Cordova is a social psychologist by training and now focuses on senior leadership, in addition to her responsibilities with the Enterprise Leadership Program she is also Academic Director of the Kellogg Executive Leadership Institute (KELI) which offers a range of programs for those transitioning into senior leader and Board roles, including on Governance, Catalysing Growth and specific programs for Chief Marketing Officers, Women Leaders and Family Enterprise Leaders.
The Enterprise Leadership program is founded on five core elements, which are designed to ensure participants are able to scan the whole breadth of their organization’s horizon, rather than just focusing on their particular departments. “The sweet spot of this program is how do you make that transition? How do you adopt that enterprise mindset? How do you learn to set strategic direction, vision, initiatives for the organization as a whole and not just your function or your unit. How do you identify connections, challenges, opportunities for the organization as a whole? How do you learn how to think with depth and scope and breadth for the good of the organization?” says Cordova.
The three-week program is hugely intensive, and covers a lot of ground. Under-pinning the range of content is a holistic, systemic approach to managing oneself. Cordova is clear that “good leadership is about building good, effective routine. We stress that from day one on campus they need to practice being more self-aware, more reflective. We introduce journaling. We start every morning with an individual reflection followed by a group reflection. Every day we try and set them up in this routine. Being a leader at this level requires resilience, so we're trying to also get them to pay more attention to exercise and good nutrition. You won't see unhealthy foods here at the Allen Centre!”

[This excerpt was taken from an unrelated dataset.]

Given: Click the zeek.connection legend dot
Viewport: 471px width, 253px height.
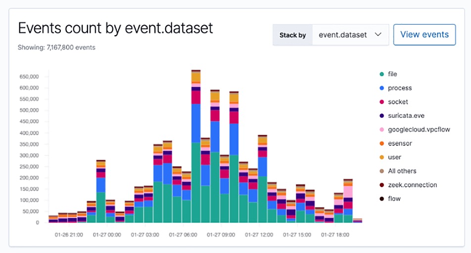Looking at the screenshot, I should click(381, 185).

Setting these basics is the foundation for shaping the mindset and behaviours that will make the long-term impact. She is very targeted on ensuring these are habits everyone will have got into by the end of the three weeks. “The way we stress it is, you're here to take a really close look at how you're doing things to establish good routines, good habits, that will really last you a lifetime. You're starting with probably 25-30% of our participants already doing those routines, so for them, it's a reinforcement. Then you have some others that we need to get in to that routine, but you would be amazed at what can be accomplished in three weeks of beginning to set them on a path of good nutrition, exercise, building up resilience. For them, it's a new way of thinking. It's a new approach.”
If this is the underlying foundation of the three-weeks, it is the content that builds on the five leadership essentials that adds the depth and structure to it. The five elements are:
These are much more about the intangible ‘who’, ‘why’ and ‘how’ of leadership, than the more directive ‘what’ that participants may have been exposed to in programs at a more junior level. The program leverages its location in the Allen Center at the Northwestern University campus on the shore of Lake Michigan―a haven of academic calm and state-of-the-art facilities―with being only 30 minutes from downtown Chicago with the richness of experiences that can bring.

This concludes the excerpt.